Data to use Start Marker
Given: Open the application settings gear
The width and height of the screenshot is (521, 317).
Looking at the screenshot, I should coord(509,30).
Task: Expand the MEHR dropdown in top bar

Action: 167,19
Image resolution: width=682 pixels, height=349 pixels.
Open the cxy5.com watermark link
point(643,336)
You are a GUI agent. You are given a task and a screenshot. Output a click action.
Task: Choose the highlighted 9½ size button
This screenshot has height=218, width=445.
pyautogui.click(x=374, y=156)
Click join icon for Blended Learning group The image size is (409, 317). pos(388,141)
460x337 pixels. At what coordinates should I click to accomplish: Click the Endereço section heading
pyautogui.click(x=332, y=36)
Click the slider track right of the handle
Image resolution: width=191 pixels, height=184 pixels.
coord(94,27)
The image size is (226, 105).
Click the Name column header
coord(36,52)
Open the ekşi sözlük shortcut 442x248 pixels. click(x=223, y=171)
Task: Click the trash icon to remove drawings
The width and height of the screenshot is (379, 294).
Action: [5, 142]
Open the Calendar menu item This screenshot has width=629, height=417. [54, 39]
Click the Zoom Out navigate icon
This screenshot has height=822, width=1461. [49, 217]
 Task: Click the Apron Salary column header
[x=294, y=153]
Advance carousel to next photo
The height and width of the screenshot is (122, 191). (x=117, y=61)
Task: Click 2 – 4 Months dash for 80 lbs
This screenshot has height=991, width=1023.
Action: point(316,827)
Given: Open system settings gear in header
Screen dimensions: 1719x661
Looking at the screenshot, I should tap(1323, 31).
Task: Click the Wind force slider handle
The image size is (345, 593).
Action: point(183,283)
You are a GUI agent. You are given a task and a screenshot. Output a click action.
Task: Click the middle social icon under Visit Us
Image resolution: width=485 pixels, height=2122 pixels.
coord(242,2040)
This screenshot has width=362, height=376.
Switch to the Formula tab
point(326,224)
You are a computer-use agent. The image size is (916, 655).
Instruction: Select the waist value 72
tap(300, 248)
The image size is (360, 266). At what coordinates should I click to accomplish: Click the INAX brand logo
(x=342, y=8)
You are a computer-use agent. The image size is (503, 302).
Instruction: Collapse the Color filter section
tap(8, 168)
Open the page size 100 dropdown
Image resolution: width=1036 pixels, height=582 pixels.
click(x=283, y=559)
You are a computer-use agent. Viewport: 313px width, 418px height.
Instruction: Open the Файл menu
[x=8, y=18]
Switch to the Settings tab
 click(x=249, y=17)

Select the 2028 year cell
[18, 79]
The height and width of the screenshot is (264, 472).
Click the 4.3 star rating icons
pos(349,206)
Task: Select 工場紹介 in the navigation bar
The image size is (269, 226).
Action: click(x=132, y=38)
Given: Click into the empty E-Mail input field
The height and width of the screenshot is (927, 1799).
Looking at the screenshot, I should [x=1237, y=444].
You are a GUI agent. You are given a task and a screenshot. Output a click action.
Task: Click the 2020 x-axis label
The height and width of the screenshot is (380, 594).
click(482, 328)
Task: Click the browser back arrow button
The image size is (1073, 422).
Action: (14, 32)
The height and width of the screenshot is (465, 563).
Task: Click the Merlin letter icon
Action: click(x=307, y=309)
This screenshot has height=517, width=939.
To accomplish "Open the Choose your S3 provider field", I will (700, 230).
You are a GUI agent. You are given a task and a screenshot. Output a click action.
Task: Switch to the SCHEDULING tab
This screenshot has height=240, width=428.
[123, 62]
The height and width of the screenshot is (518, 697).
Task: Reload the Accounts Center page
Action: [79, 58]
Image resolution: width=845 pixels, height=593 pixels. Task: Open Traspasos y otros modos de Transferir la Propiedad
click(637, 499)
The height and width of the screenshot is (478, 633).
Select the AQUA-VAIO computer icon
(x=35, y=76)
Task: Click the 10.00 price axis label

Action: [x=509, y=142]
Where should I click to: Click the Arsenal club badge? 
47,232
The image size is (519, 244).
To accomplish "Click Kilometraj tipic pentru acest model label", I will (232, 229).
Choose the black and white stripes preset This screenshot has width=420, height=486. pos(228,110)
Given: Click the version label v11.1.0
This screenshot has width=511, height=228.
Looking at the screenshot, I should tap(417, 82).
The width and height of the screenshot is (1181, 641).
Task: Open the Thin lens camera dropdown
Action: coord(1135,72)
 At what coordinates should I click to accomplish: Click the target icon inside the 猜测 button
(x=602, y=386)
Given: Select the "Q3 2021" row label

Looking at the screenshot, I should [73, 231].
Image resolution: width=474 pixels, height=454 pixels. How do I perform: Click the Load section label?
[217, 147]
Data to use End Marker
= Required action =
With the first line being the one containing "Image resolution: width=682" and the last line the one containing "Open the ekşi", transcribe exactly the lines above that fall in that range.

= Response to this task =
Image resolution: width=682 pixels, height=349 pixels.
Open the cxy5.com watermark link
point(643,336)
You are a GUI agent. You are given a task and a screenshot. Output a click action.
Task: Choose the highlighted 9½ size button
This screenshot has height=218, width=445.
pyautogui.click(x=374, y=156)
Click join icon for Blended Learning group The image size is (409, 317). pos(388,141)
460x337 pixels. At what coordinates should I click to accomplish: Click the Endereço section heading
pyautogui.click(x=332, y=36)
Click the slider track right of the handle
Image resolution: width=191 pixels, height=184 pixels.
coord(94,27)
The image size is (226, 105).
Click the Name column header
coord(36,52)
Open the ekşi sözlük shortcut 442x248 pixels. click(x=223, y=171)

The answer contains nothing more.